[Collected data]
• • •
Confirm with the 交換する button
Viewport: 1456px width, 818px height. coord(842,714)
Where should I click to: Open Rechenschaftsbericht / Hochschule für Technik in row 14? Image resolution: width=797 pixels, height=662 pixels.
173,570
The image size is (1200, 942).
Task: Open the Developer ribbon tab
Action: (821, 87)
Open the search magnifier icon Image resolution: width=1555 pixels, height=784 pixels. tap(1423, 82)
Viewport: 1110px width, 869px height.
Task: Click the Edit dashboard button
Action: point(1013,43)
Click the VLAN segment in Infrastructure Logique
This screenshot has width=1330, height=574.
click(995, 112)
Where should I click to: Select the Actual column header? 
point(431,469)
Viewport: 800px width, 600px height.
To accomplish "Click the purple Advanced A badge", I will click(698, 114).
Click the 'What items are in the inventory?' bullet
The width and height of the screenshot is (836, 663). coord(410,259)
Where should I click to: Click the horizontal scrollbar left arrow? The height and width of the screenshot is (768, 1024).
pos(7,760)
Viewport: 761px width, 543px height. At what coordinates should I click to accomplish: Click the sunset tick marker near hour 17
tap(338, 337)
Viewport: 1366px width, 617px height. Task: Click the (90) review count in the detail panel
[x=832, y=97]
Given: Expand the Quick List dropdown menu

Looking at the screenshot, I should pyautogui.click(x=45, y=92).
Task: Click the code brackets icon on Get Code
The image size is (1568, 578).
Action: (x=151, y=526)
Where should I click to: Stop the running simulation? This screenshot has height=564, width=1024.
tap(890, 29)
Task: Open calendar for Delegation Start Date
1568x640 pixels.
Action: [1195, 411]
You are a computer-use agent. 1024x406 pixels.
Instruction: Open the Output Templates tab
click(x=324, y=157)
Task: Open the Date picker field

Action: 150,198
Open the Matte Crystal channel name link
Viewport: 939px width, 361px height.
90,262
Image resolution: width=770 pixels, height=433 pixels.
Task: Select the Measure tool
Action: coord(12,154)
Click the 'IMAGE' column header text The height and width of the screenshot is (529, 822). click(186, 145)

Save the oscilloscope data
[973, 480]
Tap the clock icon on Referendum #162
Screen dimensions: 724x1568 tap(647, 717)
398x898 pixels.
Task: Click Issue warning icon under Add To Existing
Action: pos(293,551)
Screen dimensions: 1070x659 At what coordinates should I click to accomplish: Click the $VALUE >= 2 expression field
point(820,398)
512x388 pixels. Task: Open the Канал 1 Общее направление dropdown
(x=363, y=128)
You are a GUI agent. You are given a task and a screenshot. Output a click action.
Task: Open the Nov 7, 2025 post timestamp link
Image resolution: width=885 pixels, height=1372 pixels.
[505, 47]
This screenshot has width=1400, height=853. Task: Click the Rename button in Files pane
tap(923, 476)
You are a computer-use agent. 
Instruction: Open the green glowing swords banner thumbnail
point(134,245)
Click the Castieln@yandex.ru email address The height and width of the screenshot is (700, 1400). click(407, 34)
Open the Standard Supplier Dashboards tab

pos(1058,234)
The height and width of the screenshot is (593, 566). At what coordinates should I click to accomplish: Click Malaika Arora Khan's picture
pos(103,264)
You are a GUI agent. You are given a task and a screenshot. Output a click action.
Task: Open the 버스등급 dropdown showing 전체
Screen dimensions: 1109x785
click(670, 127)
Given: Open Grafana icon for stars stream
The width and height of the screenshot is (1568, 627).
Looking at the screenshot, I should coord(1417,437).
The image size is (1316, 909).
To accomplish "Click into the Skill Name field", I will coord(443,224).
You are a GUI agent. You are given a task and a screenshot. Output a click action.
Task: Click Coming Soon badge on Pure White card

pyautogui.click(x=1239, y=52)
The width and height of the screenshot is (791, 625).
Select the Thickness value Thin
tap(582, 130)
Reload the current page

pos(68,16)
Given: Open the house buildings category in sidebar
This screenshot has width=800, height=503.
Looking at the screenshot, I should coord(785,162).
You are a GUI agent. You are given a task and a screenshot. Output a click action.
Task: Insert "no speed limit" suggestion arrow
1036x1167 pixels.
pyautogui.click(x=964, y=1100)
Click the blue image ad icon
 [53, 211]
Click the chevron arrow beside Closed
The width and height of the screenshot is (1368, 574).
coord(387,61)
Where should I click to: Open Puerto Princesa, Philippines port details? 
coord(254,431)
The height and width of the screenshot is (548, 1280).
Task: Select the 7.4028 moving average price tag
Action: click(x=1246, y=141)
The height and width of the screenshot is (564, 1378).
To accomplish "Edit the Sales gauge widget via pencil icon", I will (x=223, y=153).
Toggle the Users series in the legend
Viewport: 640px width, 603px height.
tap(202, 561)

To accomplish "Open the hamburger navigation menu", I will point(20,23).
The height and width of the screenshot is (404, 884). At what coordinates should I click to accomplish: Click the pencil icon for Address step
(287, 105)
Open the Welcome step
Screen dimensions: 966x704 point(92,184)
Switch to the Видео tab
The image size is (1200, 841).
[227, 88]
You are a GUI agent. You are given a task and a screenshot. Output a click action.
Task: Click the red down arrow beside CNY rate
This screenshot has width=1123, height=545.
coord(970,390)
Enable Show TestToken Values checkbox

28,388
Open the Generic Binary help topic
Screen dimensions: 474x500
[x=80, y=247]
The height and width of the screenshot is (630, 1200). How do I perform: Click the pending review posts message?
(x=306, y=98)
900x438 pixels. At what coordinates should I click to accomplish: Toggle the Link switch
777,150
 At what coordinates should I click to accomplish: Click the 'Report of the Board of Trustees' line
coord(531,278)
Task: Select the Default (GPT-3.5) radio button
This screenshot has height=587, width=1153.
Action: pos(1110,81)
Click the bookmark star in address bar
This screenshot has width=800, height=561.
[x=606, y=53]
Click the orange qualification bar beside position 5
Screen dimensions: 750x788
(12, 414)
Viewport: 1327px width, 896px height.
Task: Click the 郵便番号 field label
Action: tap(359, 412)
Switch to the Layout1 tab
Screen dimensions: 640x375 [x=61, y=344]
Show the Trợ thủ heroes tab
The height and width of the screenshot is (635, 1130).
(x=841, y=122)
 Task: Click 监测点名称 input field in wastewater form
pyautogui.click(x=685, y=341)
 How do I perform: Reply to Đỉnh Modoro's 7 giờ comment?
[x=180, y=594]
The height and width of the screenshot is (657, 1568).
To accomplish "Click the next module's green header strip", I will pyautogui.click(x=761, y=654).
• • •
TASK DETAILS => Among the records above, find each line holding the string "computer" and pull it out.

ANSWER FOR THIS EXERCISE =>
You are a computer-use agent. 1024x406 pixels.
You are a computer-use agent. 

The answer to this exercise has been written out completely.